Aim of the exercise
Search the entries below for the string "status" and give the number of lines that hold it, nothing else.

Dataset entries
+-------+
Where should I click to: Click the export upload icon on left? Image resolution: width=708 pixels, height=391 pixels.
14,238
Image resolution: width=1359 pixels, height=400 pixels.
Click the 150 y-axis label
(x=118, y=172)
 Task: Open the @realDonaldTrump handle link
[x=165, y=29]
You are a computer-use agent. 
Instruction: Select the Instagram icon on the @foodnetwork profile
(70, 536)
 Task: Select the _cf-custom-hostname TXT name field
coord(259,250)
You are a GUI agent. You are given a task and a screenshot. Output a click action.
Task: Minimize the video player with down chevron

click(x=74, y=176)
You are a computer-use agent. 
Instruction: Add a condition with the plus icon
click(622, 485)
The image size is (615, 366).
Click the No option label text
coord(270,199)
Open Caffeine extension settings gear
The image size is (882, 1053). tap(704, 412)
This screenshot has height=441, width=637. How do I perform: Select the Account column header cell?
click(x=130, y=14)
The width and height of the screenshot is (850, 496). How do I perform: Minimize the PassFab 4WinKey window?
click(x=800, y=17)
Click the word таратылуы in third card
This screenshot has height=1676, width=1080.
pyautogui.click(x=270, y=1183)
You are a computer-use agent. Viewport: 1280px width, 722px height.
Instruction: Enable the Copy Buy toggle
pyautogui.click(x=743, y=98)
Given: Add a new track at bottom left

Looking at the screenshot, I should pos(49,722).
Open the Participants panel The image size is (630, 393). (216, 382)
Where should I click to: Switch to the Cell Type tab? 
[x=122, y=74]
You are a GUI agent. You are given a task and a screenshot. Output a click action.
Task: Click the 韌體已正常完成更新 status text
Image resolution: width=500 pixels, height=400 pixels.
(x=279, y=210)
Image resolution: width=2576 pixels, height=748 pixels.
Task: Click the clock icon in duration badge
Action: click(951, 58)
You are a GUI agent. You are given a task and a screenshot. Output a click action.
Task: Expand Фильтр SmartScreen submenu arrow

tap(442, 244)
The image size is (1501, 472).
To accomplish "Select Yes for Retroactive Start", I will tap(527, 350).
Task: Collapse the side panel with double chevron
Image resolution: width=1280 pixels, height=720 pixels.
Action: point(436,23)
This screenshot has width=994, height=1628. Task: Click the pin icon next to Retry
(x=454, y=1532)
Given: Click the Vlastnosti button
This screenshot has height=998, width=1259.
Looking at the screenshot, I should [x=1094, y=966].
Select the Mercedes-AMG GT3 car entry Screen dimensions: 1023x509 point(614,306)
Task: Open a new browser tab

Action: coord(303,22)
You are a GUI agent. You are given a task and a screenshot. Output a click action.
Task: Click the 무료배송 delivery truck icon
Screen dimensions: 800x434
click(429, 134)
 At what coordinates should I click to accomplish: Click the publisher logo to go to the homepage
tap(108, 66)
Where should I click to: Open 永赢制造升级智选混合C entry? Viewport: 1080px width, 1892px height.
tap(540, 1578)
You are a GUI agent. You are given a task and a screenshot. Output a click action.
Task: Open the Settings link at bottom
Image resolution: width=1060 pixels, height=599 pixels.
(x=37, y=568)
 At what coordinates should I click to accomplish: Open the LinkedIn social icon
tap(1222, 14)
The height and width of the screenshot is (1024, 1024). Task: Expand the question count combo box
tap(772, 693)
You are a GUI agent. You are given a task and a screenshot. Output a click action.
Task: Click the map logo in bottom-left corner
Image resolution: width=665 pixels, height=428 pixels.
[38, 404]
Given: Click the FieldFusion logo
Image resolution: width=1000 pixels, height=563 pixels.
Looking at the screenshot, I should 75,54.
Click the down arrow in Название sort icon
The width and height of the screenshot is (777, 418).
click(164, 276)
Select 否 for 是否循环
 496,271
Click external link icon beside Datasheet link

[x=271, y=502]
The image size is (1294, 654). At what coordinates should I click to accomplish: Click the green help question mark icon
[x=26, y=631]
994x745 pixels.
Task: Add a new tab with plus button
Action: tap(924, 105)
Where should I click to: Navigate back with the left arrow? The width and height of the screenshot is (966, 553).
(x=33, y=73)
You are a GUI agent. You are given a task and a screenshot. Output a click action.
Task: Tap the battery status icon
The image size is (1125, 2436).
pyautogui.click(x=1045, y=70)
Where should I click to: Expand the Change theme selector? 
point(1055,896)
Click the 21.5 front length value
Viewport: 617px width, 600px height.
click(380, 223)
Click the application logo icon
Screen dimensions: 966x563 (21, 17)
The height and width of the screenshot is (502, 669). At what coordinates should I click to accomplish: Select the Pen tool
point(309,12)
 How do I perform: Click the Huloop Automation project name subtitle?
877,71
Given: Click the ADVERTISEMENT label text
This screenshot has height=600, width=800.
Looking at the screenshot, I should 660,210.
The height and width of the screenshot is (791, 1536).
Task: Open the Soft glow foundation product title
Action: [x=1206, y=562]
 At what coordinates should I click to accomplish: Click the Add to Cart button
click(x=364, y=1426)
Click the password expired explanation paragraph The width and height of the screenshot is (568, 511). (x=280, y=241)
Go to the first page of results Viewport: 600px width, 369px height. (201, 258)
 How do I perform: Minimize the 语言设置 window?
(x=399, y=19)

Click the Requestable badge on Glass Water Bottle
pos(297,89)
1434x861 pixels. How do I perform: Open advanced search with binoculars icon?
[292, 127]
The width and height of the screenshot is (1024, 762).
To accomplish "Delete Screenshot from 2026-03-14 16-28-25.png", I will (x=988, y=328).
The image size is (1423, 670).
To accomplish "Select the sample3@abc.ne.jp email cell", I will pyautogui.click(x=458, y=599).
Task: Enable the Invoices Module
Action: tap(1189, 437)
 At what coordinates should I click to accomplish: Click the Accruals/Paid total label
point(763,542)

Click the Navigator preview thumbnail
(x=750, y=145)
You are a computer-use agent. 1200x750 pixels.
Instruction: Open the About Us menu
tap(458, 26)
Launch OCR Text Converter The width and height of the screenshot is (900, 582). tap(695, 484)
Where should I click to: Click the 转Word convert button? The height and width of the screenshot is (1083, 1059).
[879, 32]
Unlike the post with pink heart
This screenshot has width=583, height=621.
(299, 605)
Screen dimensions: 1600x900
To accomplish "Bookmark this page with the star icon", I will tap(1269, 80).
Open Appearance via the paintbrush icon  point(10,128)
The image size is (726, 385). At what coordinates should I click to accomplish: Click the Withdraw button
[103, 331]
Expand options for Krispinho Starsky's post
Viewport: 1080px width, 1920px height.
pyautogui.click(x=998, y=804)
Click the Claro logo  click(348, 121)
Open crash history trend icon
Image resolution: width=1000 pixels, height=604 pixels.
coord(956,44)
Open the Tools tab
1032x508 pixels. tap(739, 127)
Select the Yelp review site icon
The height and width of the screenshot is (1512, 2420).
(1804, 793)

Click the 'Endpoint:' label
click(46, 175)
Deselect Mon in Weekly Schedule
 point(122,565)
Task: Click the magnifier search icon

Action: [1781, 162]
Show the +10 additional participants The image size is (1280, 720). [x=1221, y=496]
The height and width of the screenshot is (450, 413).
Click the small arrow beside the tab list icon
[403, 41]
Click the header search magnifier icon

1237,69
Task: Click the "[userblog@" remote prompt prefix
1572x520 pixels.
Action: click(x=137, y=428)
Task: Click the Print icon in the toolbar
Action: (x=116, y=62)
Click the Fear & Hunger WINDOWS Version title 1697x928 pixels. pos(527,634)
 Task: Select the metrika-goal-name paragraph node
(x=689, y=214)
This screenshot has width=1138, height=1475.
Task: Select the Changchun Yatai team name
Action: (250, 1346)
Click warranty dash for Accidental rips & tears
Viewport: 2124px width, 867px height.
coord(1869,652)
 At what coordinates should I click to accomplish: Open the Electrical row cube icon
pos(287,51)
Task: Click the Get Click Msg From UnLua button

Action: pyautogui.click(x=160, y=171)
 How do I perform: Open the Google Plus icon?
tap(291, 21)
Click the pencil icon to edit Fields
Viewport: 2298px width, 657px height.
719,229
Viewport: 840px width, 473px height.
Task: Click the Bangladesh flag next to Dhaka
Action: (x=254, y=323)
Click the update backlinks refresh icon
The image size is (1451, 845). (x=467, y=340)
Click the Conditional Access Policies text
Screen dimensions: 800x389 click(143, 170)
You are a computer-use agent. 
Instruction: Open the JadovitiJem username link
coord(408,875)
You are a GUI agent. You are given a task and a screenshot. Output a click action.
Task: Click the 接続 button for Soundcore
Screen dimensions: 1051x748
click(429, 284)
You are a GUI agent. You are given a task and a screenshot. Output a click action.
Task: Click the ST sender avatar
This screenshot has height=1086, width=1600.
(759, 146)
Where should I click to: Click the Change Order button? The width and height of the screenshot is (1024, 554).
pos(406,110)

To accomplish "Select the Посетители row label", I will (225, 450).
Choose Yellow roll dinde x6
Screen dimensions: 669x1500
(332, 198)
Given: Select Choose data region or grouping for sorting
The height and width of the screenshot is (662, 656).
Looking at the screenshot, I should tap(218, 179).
+-------+
Written reply
2